▸ **Reading passage**:

——

Besides the fact that his proposal was totally unexpected, it was also poorly timed. Emma and Ellen were right in the middle of helping with a children’s birthday party for the five-year-old son of some neighbors, Mr. and Mrs. Boyle. Mr. Boyle was Aide-de-camp to Cape Colony’s new Governor, Sir George Grey. In addition to a sizeable group of children, the party was to be attended by Sir George and Lady Grey themselves. Young Mordaunt Boyle’s birthday was on Thursday, June 21. After spending that entire morning at the Boyles’ house finishing the decorating, Emma and Ellen returned to their own home. They planned to be back for the party the latter half of the afternoon.

Murray had left the Rutherfoords’ home that morning but returned ‘most unexpectedly’ early that afternoon. Finding Emma alone, he presented her with a rather businesslike proposal of marriage. She was so completely stunned by it that she was unable to make any reply. Instead, she fled to her bedroom and locked herself in. When Ellen, who had gone out riding, returned home, she found her sister, very uncharacteristically, in an overwrought state. As a result of these unfortunate developments, both sisters were too upset to return to the Boyles’ for the birthday party. While there is no record of Andrew Murray’s response to all this, likely he retreated from the Rutherfoords’ home feeling confused, distressed and embarrassed at what he had unintentionally precipitated.

The next morning Emma composed a written refusal to Murray’s proposal: “Dear Sir, It was with feelings of perfect astonishment and wonder that I received your communications yesterday, which on further consideration quickly changed into those of deep pain and regret. A proposal of marriage after so short an acquaintance shocked me much. It seemed to me that there could be no mutual sympathy, and no clear knowledge of character, necessary for so close, so holy a relationship. With these sentiments I feel obliged to decline any further acquaintance. But wishing you a safe journey and much prosperity in your future labors, Believe me, yours truly, Emma Rutherfoord.”

——

▸ **Source data**:
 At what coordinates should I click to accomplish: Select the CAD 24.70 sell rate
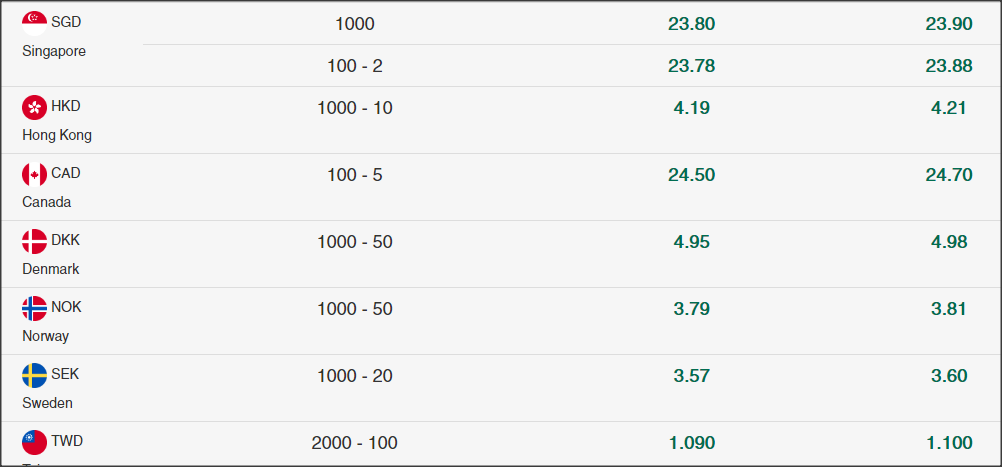point(949,175)
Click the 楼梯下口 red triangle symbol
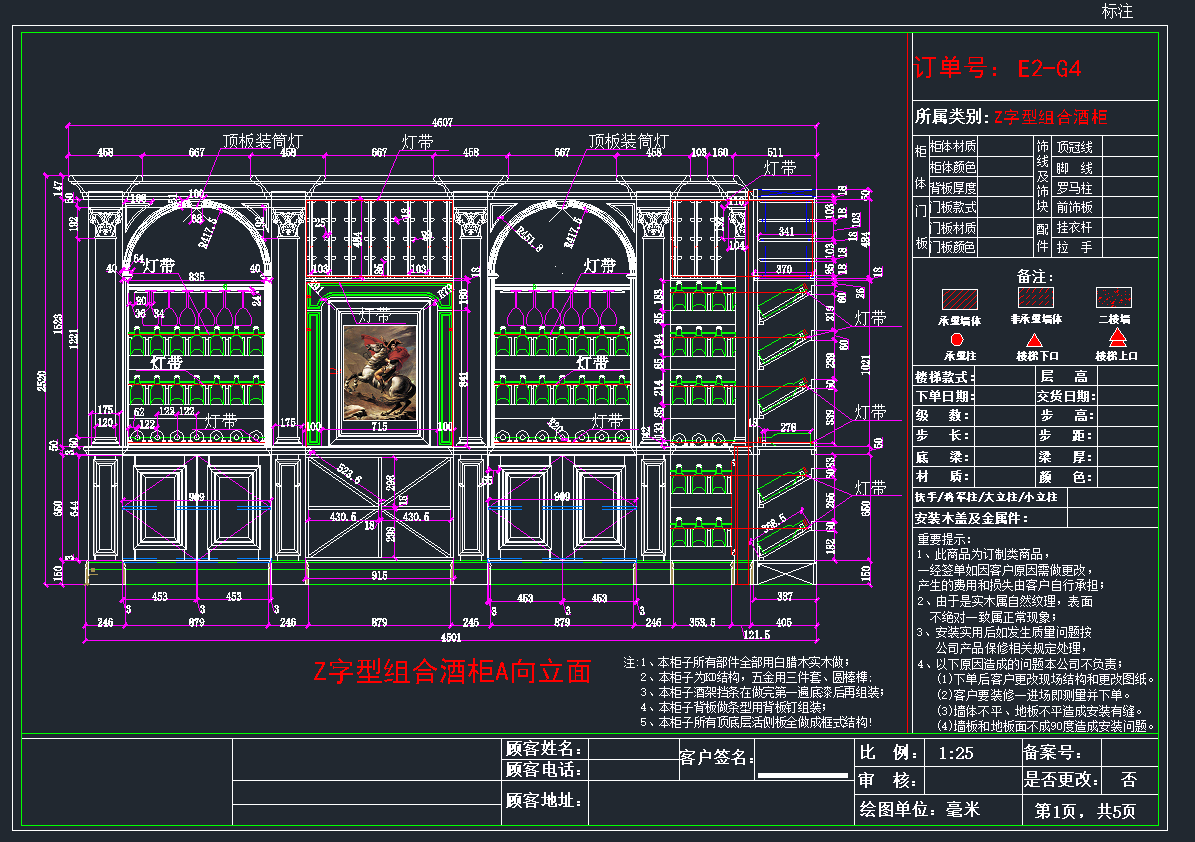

——

▸ **Directions**:
Answer these questions from the passage about Emma Rutherfoord and the marriage proposal.
(a) On what day and date was young Mordaunt Boyle's birthday?
(b) What had Ellen been doing while Murray made his proposal?
(c) In her letter, what does Emma say shocked her?

▸ **Exercise solution**:
(a) Thursday, June 21.
(b) She had gone out riding.
(c) A proposal of marriage after so short an acquaintance.